WHAT IS EXPECTED>
Continue the article on family business succession planning, picking up right after its last sentence.

##### SOURCE TEXT #####

Table of Experts — Passing the torch: Mastering business succession planning
April 2, 2025
Generational wealth is a time-honored reality for family-owned businesses and family offices tasked with protecting assets for current members and descendants. Yet, handing off the reins from a family’s elders to their offspring can be uncertain.
How can families grow their business enterprise or wealth to ensure holdings are protected, whether for eventual sale of the company or distribution to family members down the road?
In this roundtable discussion – hosted by First American Bank and held at the South Florida Business Journal office – entrepreneurs, bankers and advisors explored the importance of succession planning to prepare and protect the family business for future needs. The ideas discussed included employee stock option plans (ESOPs), acquisition by a private equity firm or investor, and strategies to keep the business within the family. Solutions vary depending on whether the family is seeking to pass the management torch, an exit, a payout, or family-office security. Yet, the decisions made today can have a lasting impact on valuations in the future.

##### DATASET ENTRIES #####

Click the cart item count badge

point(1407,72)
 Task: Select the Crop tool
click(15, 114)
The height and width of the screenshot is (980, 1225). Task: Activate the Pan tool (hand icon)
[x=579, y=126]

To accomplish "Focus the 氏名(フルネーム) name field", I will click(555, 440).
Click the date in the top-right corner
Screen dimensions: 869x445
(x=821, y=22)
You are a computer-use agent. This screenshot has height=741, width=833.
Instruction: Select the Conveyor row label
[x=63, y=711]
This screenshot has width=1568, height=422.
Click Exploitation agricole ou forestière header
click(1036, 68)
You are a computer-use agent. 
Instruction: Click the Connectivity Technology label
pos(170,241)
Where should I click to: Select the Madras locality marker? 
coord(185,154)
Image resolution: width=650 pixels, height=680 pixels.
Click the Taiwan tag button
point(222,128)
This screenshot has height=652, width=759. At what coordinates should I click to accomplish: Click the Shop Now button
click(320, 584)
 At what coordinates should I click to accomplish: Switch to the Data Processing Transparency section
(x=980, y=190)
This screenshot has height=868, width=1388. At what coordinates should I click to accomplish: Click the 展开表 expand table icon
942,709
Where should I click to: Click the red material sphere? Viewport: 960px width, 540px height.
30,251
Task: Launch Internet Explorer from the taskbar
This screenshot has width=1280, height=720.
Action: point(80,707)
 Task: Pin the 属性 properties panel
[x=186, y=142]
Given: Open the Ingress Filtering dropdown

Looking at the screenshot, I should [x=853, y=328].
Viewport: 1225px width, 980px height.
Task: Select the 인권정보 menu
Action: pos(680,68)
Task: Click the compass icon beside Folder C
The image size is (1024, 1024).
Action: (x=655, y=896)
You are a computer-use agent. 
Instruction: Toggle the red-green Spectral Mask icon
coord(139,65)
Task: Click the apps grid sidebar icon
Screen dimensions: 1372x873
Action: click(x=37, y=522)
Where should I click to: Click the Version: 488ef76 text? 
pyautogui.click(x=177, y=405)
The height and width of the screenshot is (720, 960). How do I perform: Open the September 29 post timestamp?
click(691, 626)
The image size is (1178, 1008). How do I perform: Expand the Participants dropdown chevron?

#####

OUTPUT FOR THIS EXERCISE>
Moderated by Brian Hagan, the Florida Market President of First American Bank, panelists agreed financial education is central to effective planning and future success. Teaching today’s members, with a goal of broad understanding of the strategies for wealth preservation, can help prepare family elders and their progeny. It also can align individual expectations for the future of the family organization.
Choosing a successor
One such family business is Padrón Cigars. Founded in 1964 by then-recent Cuban immigrant José Orlando Padrón, the company today is led by his son and company president Jorge Padrón. The son is one of five siblings involved in the business, with over a dozen progeny in the family.
As his father aged, he turned leadership to Jorge Padrón – but not before the son worked in the company, learned the business, and came to know his father’s intent and wishes, Jorge Padrón told fellow panelists. Like many who take over family businesses, nothing was handed to him. “I had to earn that responsibility,” Padrón recalled.
Padrón watched his father lead, learning along the way how to navigate his own leadership, especially when making big decisions for the business or family.
“It was tough, more so for me than my siblings. He never told me how to act or what to do. I watched. That gave me the opportunity to see how he did things, and appreciate what he did,” said Padrón. He admitted it sometimes gets challenging leading a family business with a large family separated by skills, generations and individual expectations.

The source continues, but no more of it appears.